# Requirement 1
Using the text on Xerces Blue and Silvery Blue mapping, decide whether each statement (a), (b) and (c) agrees with it. Answer yes or no and quote the words that settle it.
(a) Reads shorter than 25bp were kept after clipping.
(b) Samtools was used to remove mapped reads with mapping quality below 25.
(c) Three nucleotides were trimmed from each read end.
# Requirement 2
Answer these questions from the text on Xerces Blue and Silvery Blue mapping.
(a) Against which assembly were the filtered reads mapped?
(b) Which tool generated the basic mapping statistics?
(c) Into reads of what length was the reference genome split to account for mappability?
# Requirement 3
In the text on Xerces Blue and Silvery Blue mapping, rewrite the stretch from "Basic mapping statistics" through "of authenticity (38,39).", changing "degradation rate" to "damage rate".

Page text below:

Xerces Blue and Silvery Blue mapping and variant calling
The ancient DNA reads were
clipped using AdapterRemoval v2.2 (32), sequencing adapters were
removed. Only reads longer than 25bp were kept. Filtered reads were
mapped against the G. alexis assembly with Burrows-Wheeler
Aligner (BWA) (33), using the backtrack algorithm, setting no
trimming, disabling seed (-l 1024), increasing stringency for edit
distance (-n 0.01), and allowing opening of 2 gaps (33, 34) Duplicated
reads were removed using -tools MarkDuplicates (35). Mapped reads with
mapping quality below 25 were removed using Samtools (36).
Basic mapping statistics were generated using Qualimap 2 (37). The
resulting reads were examined with PMDtools and MapDamage2 to assess the
degradation rate of the data, which is a sign of authenticity (38,39).
We detected the presence of typical aDNA-damaged bases at the end of
reads and pmd score distribution that could be attributed to an
authentic museum sample (38) (Fig. S8). To avoid problems in the next
steps, we trimmed 2 nt from each read end using BamUtil trimbam (40).
Bedtools was to assess genome coverage across the reference, using
windows of 1mbp for the nuclear fraction of the genome (41). To account
for the reference genome mappability, we split the reference genome in
reads of 60bp and re-mapped them against the reference. Coverage and
mappability are displayed using Circos (42).

End of Page text.
The data below:

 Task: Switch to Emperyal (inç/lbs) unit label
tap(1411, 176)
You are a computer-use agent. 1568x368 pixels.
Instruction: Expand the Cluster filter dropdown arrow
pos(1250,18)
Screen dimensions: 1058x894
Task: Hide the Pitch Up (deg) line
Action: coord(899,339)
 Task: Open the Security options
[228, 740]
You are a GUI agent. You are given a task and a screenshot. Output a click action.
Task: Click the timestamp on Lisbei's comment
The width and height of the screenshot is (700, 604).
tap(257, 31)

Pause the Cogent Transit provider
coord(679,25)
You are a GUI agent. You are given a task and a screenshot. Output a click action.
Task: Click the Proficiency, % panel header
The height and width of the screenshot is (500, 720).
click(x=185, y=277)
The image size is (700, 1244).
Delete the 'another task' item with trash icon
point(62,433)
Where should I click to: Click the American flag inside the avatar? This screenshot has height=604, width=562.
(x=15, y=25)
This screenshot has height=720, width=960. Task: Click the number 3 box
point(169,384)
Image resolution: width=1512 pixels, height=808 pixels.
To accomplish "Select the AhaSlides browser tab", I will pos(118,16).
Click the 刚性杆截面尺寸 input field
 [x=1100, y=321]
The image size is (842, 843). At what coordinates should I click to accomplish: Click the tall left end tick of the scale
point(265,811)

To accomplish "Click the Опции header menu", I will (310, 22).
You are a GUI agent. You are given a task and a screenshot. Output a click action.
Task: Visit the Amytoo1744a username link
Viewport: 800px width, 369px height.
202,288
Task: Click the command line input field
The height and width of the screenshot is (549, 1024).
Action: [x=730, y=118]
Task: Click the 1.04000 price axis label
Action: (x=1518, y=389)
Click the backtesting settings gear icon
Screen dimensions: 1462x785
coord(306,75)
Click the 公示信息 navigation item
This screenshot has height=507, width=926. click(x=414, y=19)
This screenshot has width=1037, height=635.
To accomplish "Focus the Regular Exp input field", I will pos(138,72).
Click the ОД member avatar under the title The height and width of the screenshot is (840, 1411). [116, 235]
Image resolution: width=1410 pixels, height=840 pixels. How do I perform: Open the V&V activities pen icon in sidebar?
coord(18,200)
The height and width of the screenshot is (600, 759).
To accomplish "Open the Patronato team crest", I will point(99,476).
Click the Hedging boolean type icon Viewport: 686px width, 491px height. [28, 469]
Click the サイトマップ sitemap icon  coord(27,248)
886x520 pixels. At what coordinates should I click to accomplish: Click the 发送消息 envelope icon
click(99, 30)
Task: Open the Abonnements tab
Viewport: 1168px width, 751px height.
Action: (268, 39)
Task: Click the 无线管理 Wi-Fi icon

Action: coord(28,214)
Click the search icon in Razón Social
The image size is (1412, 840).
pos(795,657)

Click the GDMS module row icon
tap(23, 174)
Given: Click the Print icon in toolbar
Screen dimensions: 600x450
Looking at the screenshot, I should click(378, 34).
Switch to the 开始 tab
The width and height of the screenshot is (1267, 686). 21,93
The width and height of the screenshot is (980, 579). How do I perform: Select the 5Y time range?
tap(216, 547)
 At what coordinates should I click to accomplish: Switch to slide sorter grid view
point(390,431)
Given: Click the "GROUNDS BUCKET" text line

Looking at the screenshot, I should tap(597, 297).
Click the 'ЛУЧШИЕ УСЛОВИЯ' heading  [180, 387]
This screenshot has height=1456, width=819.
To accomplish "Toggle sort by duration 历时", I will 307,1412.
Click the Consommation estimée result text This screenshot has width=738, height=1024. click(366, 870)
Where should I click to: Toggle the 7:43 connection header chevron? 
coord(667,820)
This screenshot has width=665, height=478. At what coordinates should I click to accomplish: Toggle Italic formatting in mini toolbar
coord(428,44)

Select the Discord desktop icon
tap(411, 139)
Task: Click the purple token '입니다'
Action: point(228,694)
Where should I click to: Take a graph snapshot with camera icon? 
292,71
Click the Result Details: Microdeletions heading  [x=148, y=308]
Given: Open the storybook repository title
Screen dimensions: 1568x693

End of The data.

# Answer space 1
(a) No: "Only reads longer than 25bp were kept."
(b) Yes: "Mapped reads with mapping quality below 25 were removed using Samtools"
(c) No: "we trimmed 2 nt from each read end using BamUtil trimbam"

# Answer space 2
(a) The G. alexis assembly
(b) Qualimap 2
(c) 60bp

# Answer space 3
Basic mapping statistics were generated using Qualimap 2 (37). The
resulting reads were examined with PMDtools and MapDamage2 to assess the
damage rate of the data, which is a sign of authenticity (38,39).